(ENTRIES SUPPLIED)
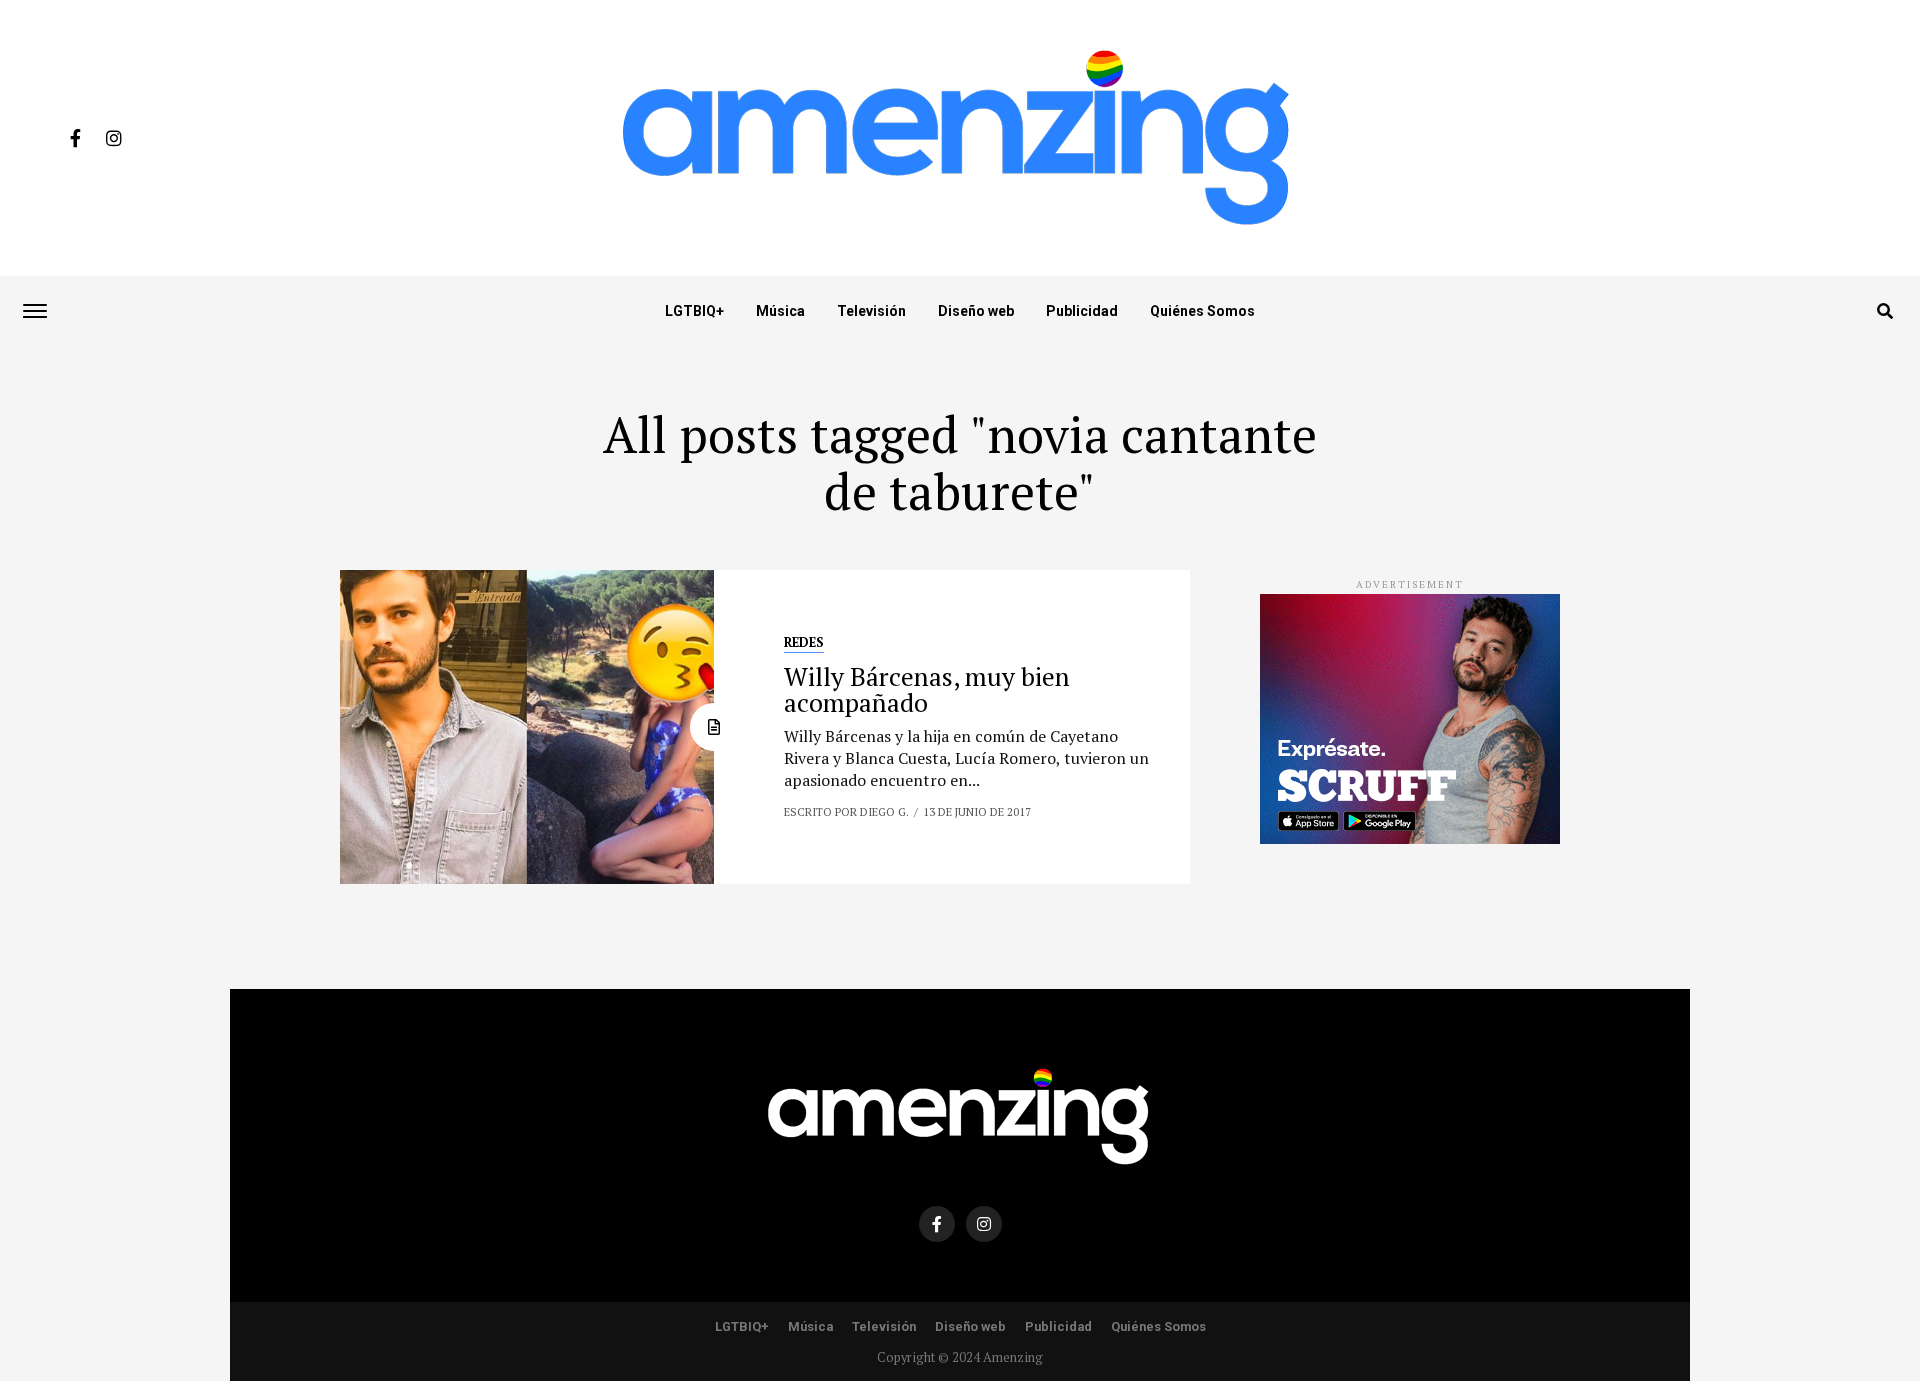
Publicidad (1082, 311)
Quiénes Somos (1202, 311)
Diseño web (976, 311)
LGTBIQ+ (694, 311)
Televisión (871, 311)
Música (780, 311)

(YOUR ASSIGNMENT) Copy the listing above word for word. Do not include the pictures.

(REPLY TO THE EXERCISE)
Publicidad (1082, 311)
Quiénes Somos (1202, 311)
Diseño web (976, 311)
LGTBIQ+ (694, 311)
Televisión (871, 311)
Música (780, 311)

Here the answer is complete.